I believe this is a known issue with STAR 2.7.10a but the nf-core modules have not been updated. In the meantime, if you are able to use conda, you can download the pipeline and replace bioconda::star=2.7.10a with bioconda::star=2.7.10b in each of the main.nf files for the STAR modules.

[paolo-kunderfranco]

you mean here? for both genomegenerate and align modules?

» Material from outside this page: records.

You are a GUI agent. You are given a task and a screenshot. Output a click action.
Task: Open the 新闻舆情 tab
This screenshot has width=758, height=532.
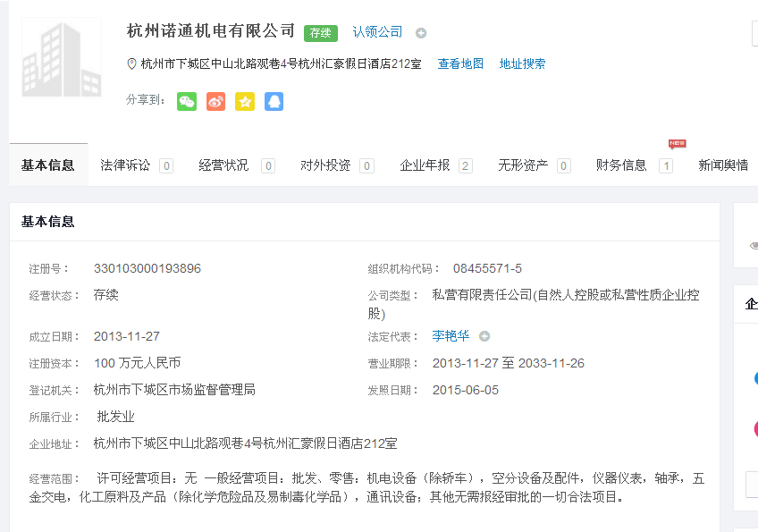(723, 165)
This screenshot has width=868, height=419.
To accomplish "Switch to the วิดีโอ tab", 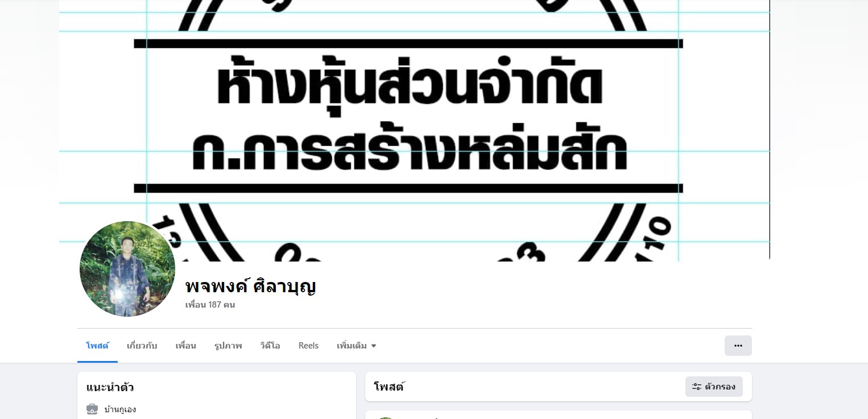I will [x=270, y=346].
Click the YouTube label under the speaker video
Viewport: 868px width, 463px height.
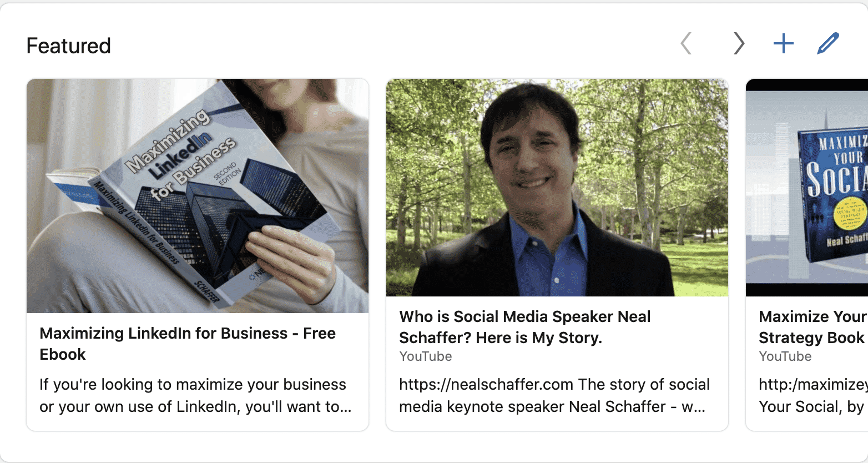(425, 356)
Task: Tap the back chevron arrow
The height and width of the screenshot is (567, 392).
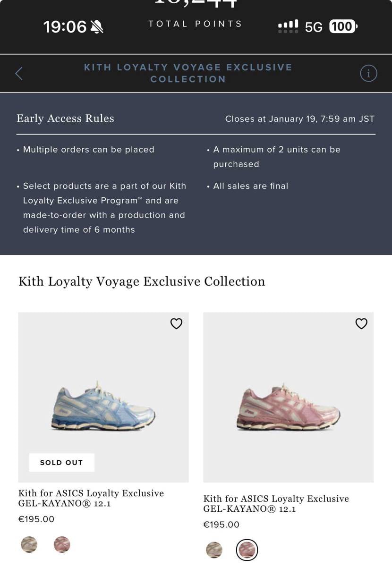Action: click(19, 74)
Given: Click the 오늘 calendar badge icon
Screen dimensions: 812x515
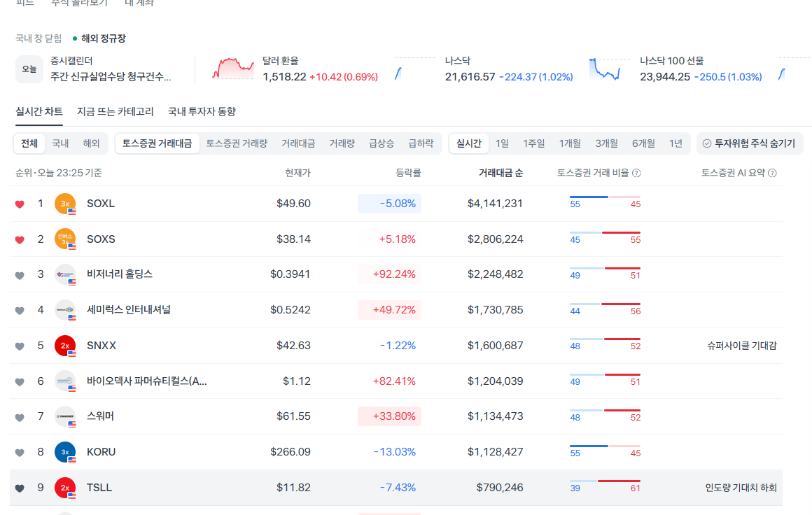Looking at the screenshot, I should [29, 69].
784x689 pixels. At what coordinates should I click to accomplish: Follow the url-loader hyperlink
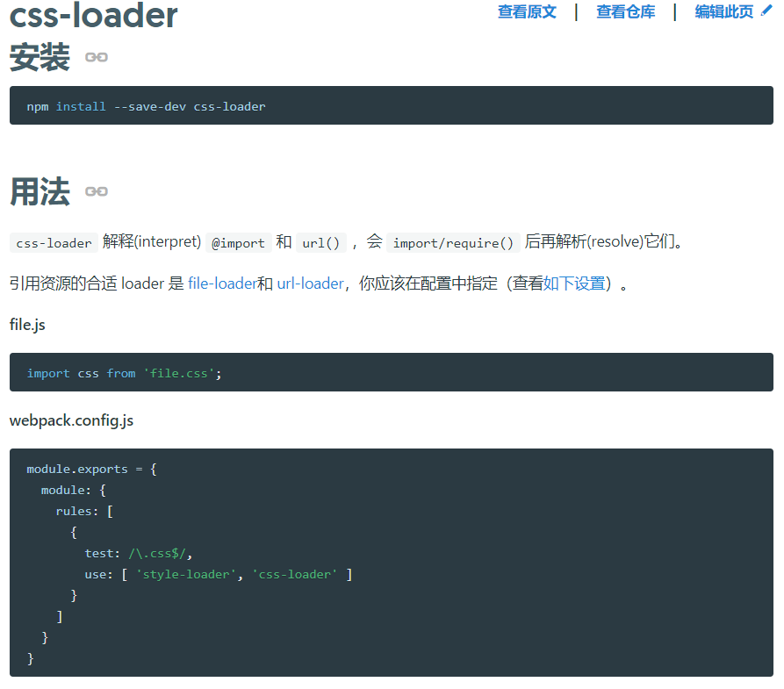click(x=310, y=283)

`process STAR_ALIGN { tag "$meta.id" label 'process_high'

conda "bioconda::star=2.7.10a bioconda::samtools=1.16.1 conda-forge::gawk=5.1.0"
container "${ workflow.containerEngine == 'singularity' && !task.ext.singularity_pull_docker_container ?

`

[jma1991]

Yes, that's right. Give it a go and report back.

[paolo-kunderfranco]

error still persist

Error executing process > NFCORE_RNASPLICE:RNASPLICE:ALIGN_STAR:STAR_ALIGN_IGENOMES (CP28)
Caused by:
Process NFCORE_RNASPLICE:RNASPLICE:ALIGN_STAR:STAR_ALIGN_IGENOMES (CP28) terminated with an error exit status (139)

Command executed:
  STAR \
      --genomeDir STARIndex \
      --readFilesIn CP28_1_val_1.fq.gz CP28_2_val_2.fq.gz  \
      --runThreadN 16 \
      --outFileNamePrefix CP28. \
       \
      --sjdbGTFfile genes.gtf \
      --outSAMattrRGline ID:CP28 'SM:CP28'   \
      --quantMode TranscriptomeSAM --twopassMode Basic --outSAMtype BAM Unsorted --readFilesCommand gunzip -c --runRNGseed 0 --outFilterMultimapNmax 20 --alignSJDBoverhangMin 1 --outSAMattributes NH HI AS NM MD --quantTranscriptomeBan Singleend

  if [ -f CP28.Unmapped.out.mate1 ]; then
      mv CP28.Unmapped.out.mate1 CP28.unmapped_1.fastq
      gzip CP28.unmapped_1.fastq
  fi
  if [ -f CP28.Unmapped.out.mate2 ]; then
      mv CP28.Unmapped.out.mate2 CP28.unmapped_2.fastq
      gzip CP28.unmapped_2.fastq
  fi
  cat <<-END_VERSIONS > versions.yml
  "NFCORE_RNASPLICE:RNASPLICE:ALIGN_STAR:STAR_ALIGN_IGENOMES":
      star: $(STAR --version | sed -e "s/STAR_//g")
      samtools: $(echo $(samtools --version 2>&1) | sed 's/^.*samtools //; s/Using.*$//')
      gawk: $(echo $(gawk --version 2>&1) | sed 's/^.*GNU Awk //; s/ .*$//')
  END_VERSIONS

Command exit status:
  139

Command output:
  (empty)

Command error:
  .command.sh: line 10: 10242 Segmentation fault      STAR --genomeDir STARIndex --readFilesIn CP28_1_val_1.fq.gz CP28_2_val_2.fq.gz --runThreadN 16 --outFileNamePrefix CP28. --sjdbGTFfile genes.gtf --outSAMattrRGline ID:CP28 'SM:CP28' --quantMode TranscriptomeSAM --twopassMode Basic --outSAMtype BAM Unsorted --readFilesCommand gunzip -c --runRNGseed 0 --outFilterMultimapNmax 20 --alignSJDBoverhangMin 1 --outSAMattributes NH HI AS NM MD --quantTranscriptomeBan Singleend

[paolo-kunderfranco]

any suggestion??

[bensouthgate]

Hi @paolo-kunderfranco are you running with singularity? If so could you try running with conda and the changed versions as @jma1991 suggested? Trying with docker would also give us some useful information.

[paolo-kunderfranco]

Hi @bensouthgate , I succesfully align samples with docker, but failed in SUPPA

[bensouthgate]

Hi @paolo-kunderfranco - if you no longer have an issue with DRIMSEQ_FILTER or STAR_ALIGN are you happy for me to close this issue? I believe we are working on another issue you opened for SUPPA #71.